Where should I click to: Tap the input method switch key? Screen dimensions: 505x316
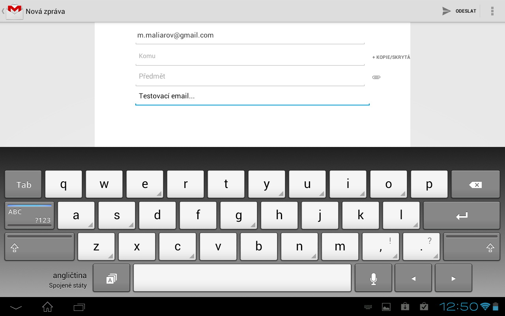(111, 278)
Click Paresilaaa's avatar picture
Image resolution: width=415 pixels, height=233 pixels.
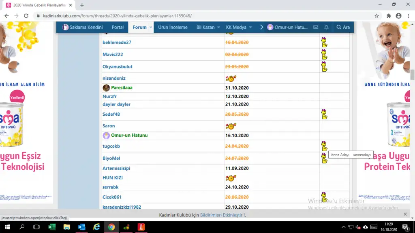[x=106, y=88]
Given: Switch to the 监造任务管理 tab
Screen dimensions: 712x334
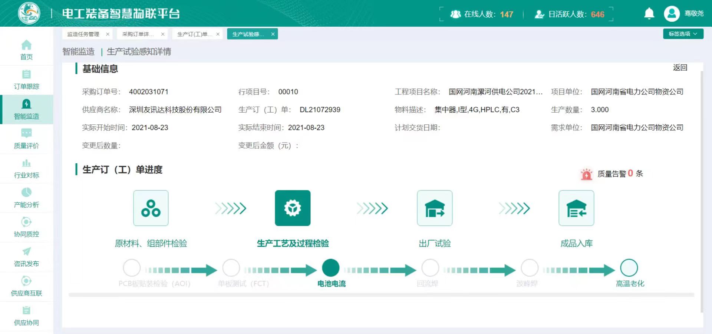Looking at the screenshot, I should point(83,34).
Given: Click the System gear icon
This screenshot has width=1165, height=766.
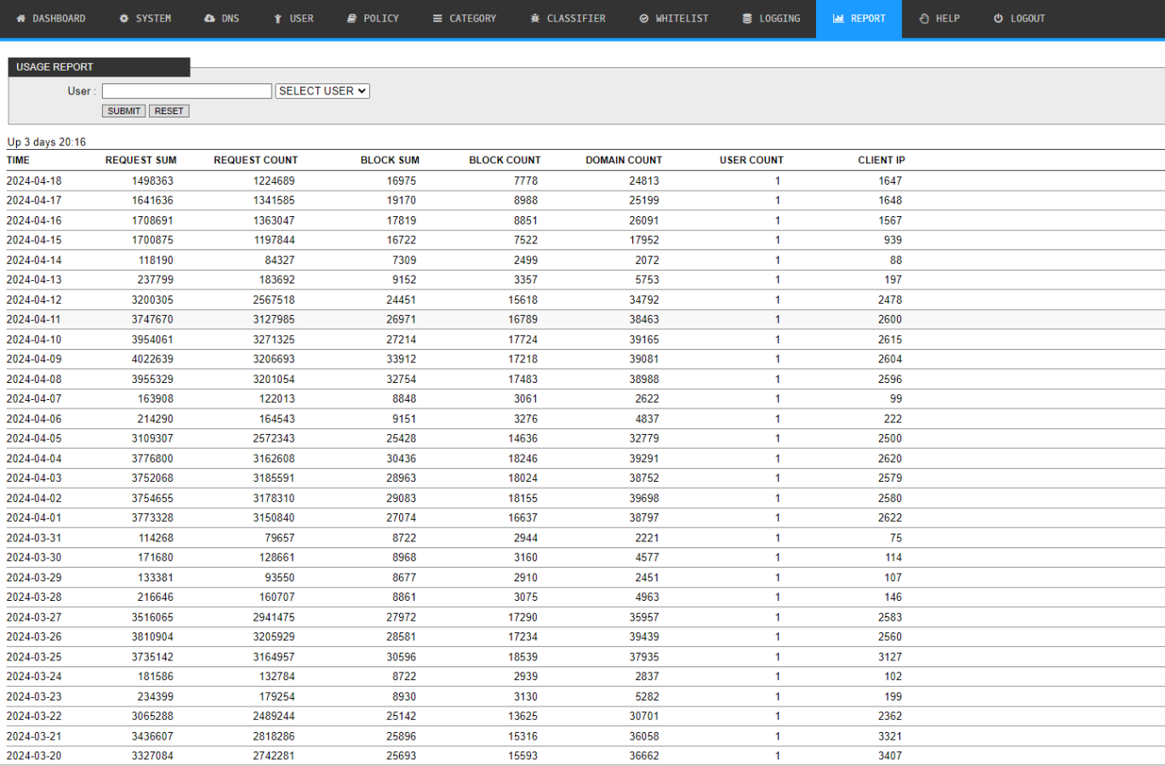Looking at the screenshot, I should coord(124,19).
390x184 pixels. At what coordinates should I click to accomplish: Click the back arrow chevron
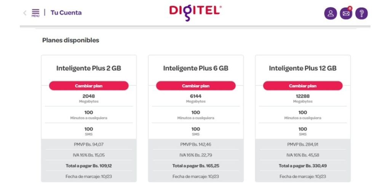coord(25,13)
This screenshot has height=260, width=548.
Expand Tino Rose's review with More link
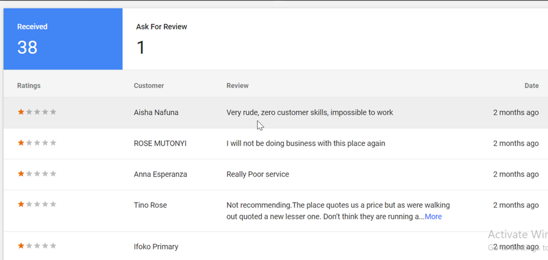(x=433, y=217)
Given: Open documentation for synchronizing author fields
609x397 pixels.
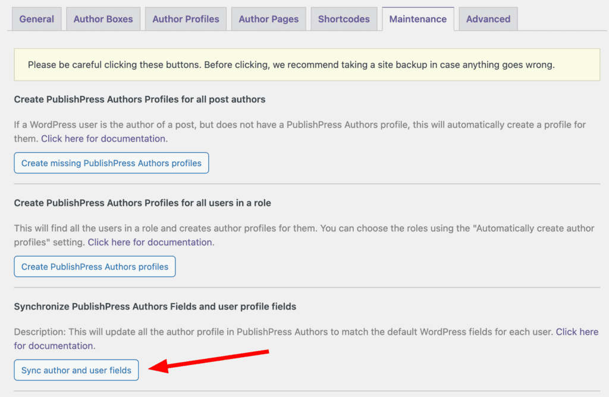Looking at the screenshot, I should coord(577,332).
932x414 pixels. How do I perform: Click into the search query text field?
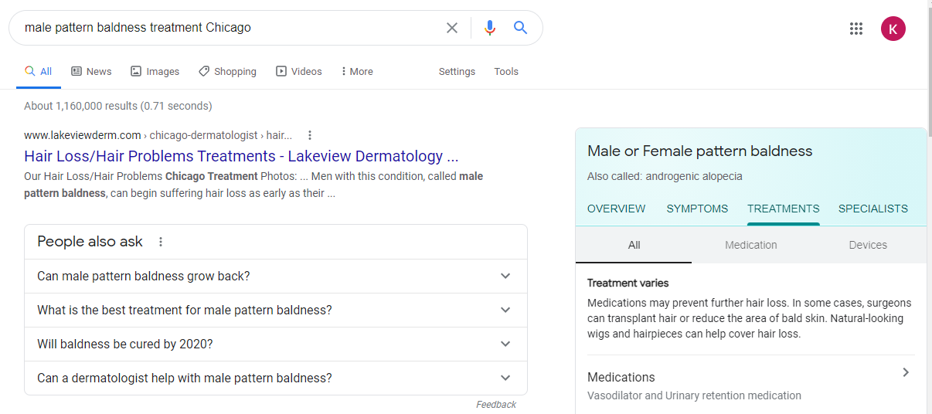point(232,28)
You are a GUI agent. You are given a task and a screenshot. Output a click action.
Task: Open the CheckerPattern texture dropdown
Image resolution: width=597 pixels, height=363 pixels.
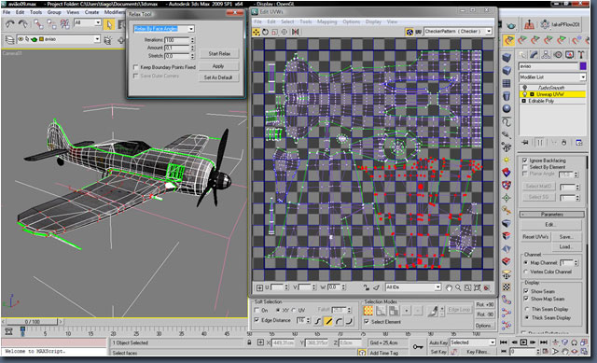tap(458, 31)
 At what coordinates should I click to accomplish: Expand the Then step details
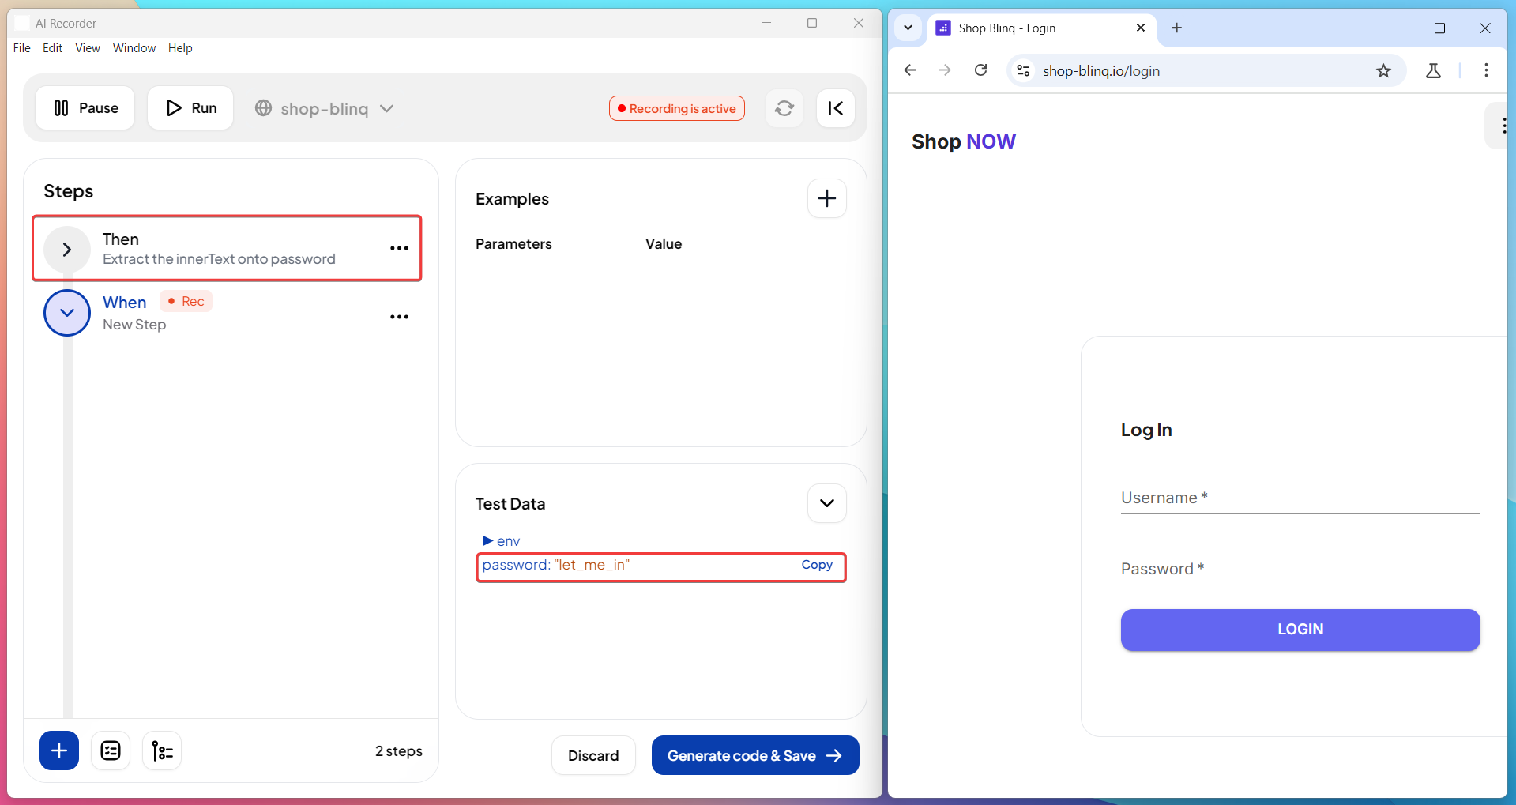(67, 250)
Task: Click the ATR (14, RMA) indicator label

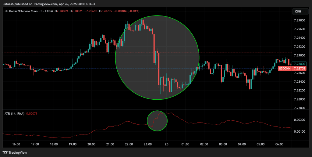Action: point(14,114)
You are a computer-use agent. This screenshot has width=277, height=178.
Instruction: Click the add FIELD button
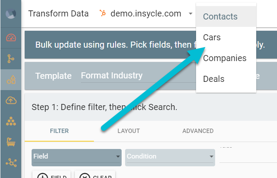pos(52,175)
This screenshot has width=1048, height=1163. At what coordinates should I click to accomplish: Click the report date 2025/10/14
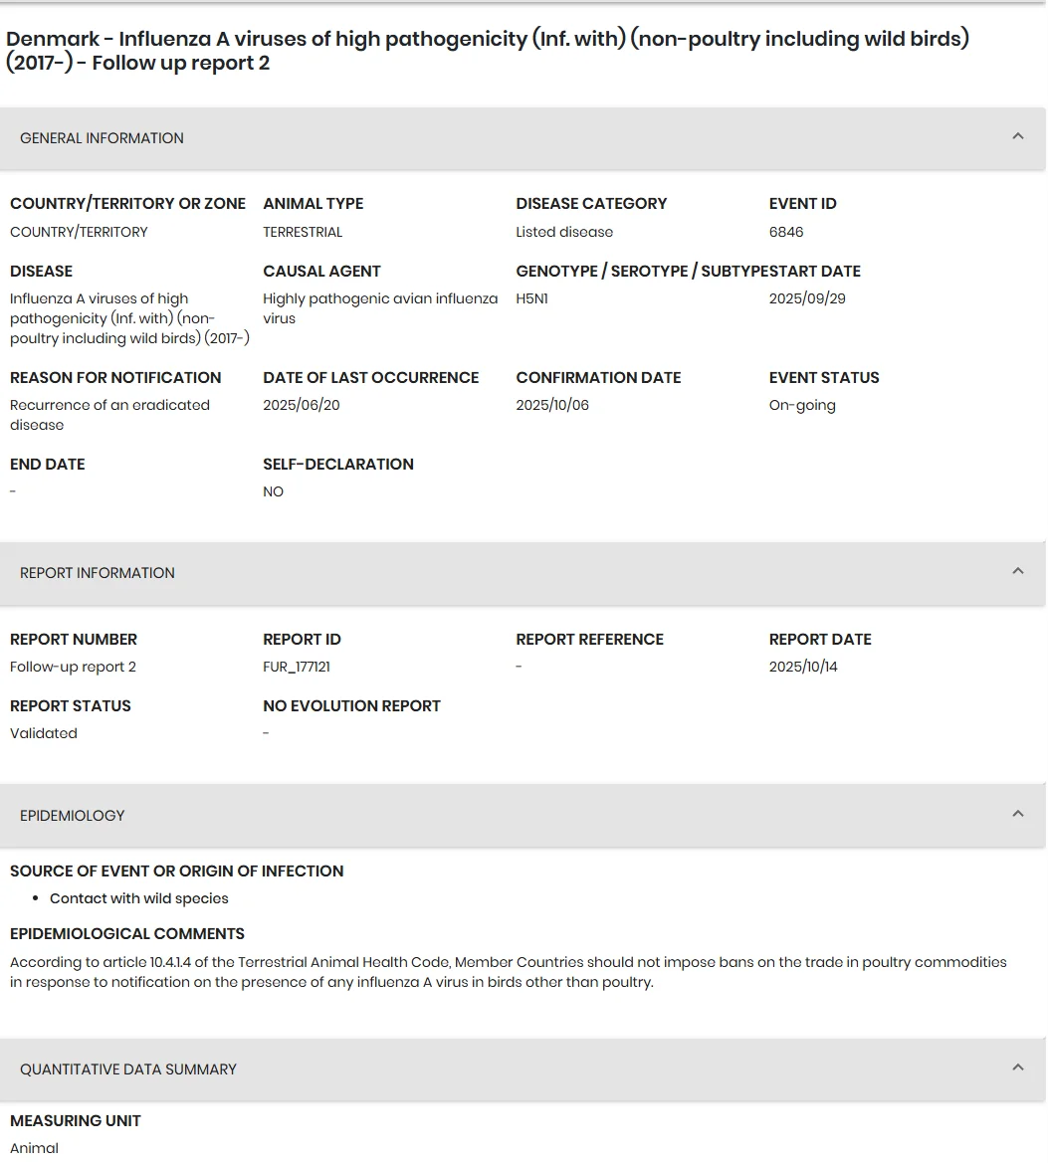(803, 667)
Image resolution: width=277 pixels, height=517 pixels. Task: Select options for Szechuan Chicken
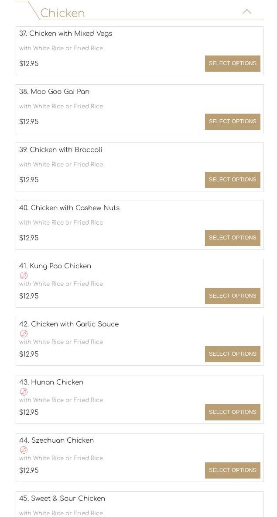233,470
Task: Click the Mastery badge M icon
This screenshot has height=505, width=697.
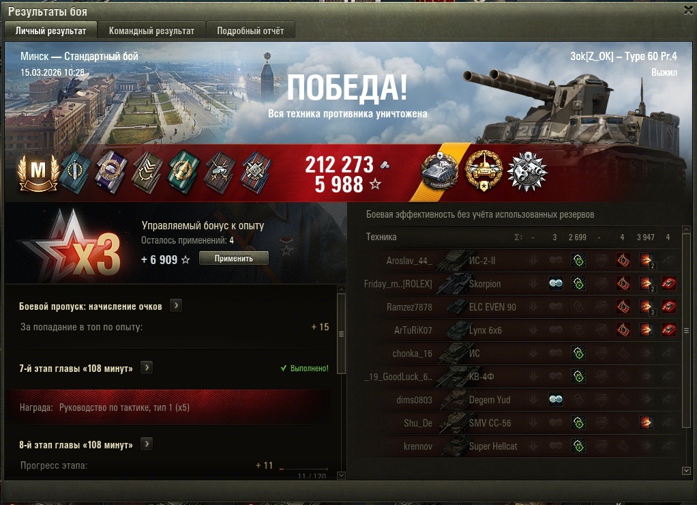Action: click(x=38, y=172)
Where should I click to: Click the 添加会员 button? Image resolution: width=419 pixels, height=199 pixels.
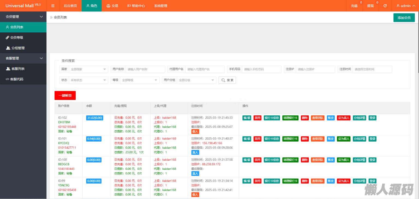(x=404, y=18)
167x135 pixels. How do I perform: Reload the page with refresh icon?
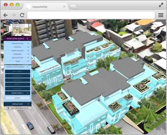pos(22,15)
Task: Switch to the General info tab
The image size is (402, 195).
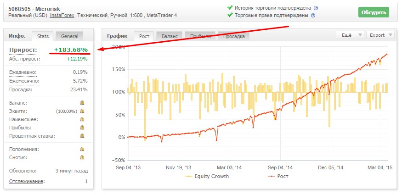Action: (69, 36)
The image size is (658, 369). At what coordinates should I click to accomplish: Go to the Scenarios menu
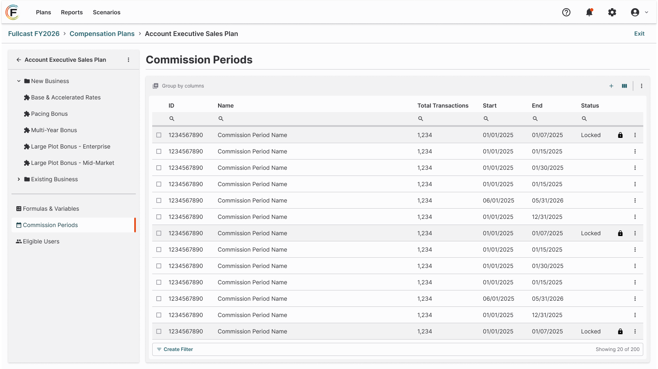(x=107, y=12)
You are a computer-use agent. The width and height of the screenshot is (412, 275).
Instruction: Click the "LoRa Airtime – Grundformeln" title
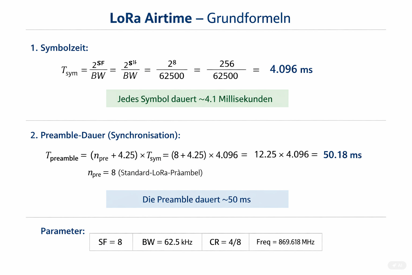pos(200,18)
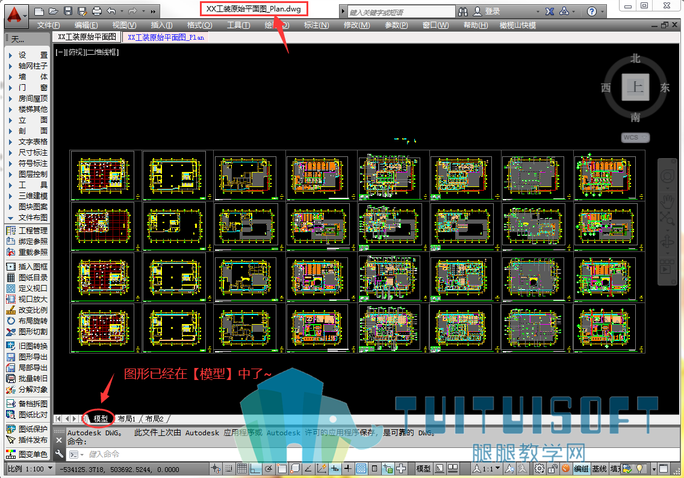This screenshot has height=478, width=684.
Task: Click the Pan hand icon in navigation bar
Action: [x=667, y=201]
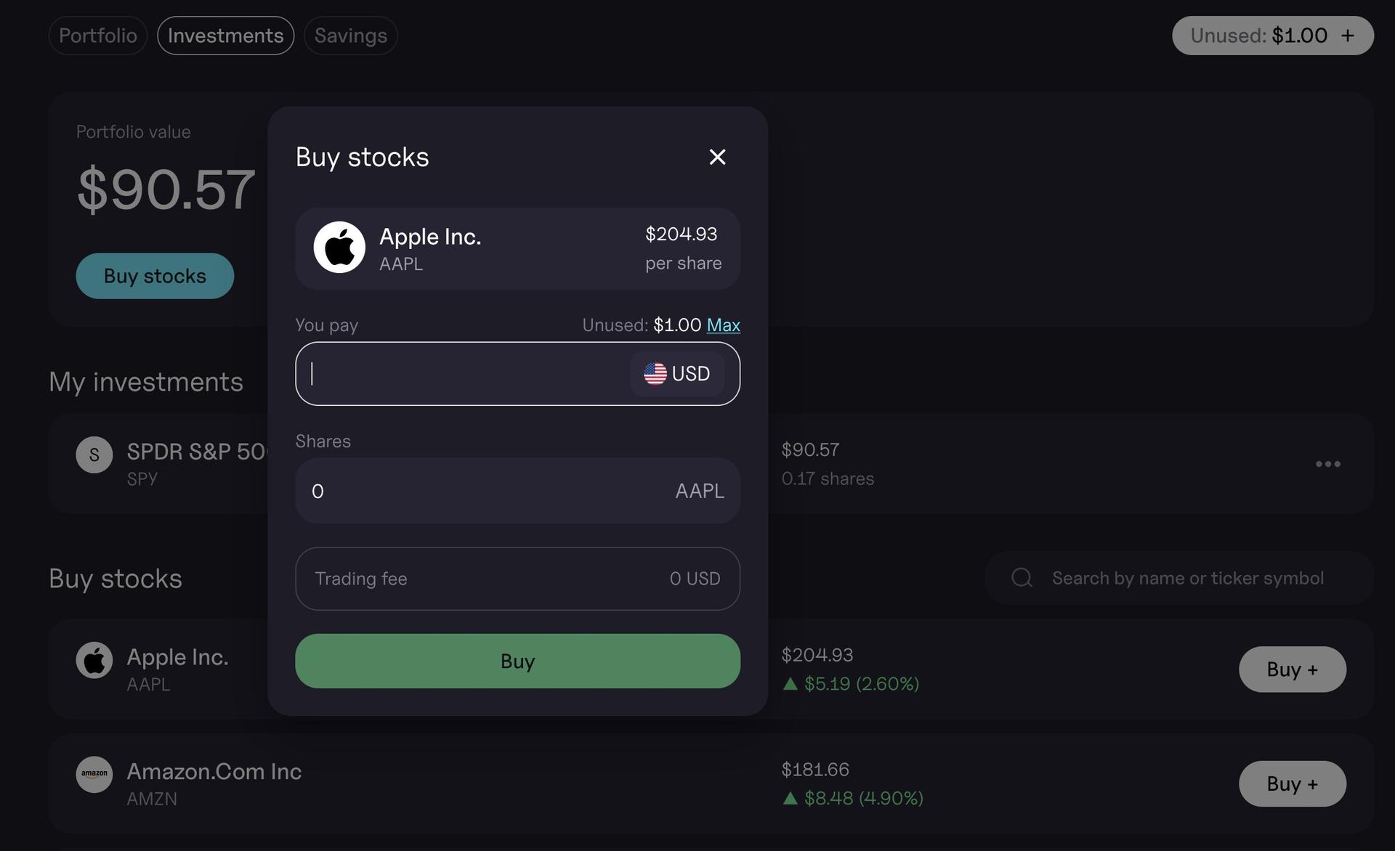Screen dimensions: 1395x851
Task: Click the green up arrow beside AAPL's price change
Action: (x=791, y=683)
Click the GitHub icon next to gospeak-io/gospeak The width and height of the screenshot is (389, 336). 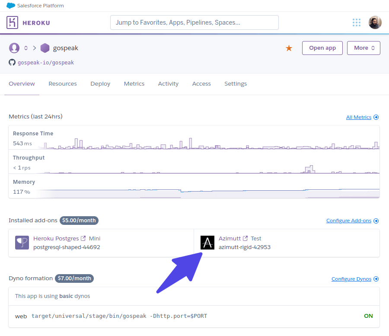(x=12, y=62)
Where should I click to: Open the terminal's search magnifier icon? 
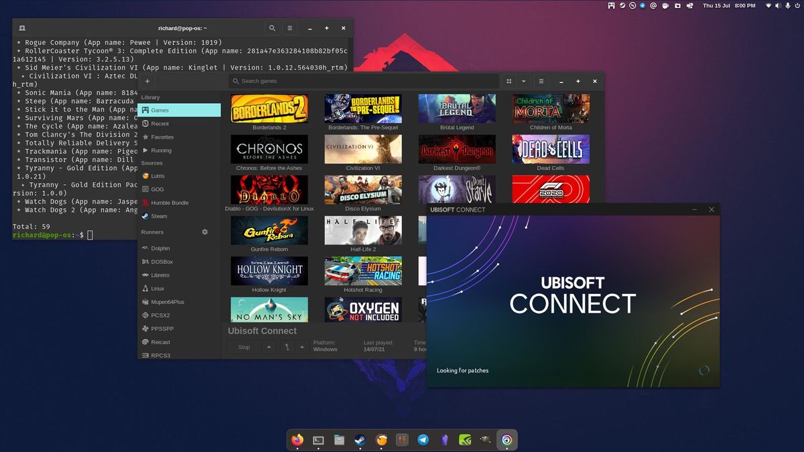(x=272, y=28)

● ● ● ● ●

Transcribe the lines above exactly, beginning at the one with "This screenshot has width=1048, height=1163." and ending at the one with "You are a computer-use agent. The". Include both; exclude the pictures.

This screenshot has width=1048, height=1163. At what coordinates should I click to accomplish: Click the report date 2025/10/14
(803, 667)
Image resolution: width=277 pixels, height=517 pixels. Task: Select options for Szechuan Chicken
233,470
Task: Click the Mastery badge M icon
This screenshot has height=505, width=697.
Action: click(x=38, y=172)
Where should I click to: Click the 添加会员 button? Image resolution: width=419 pixels, height=199 pixels.
(x=404, y=18)
167x135 pixels. How do I perform: Reload the page with refresh icon?
pos(22,15)
Task: Switch to the General info tab
The image size is (402, 195).
Action: (69, 36)
The image size is (658, 369). At what coordinates should I click to accomplish: Go to the Scenarios menu
(x=107, y=12)
You are a computer-use agent. The width and height of the screenshot is (412, 275).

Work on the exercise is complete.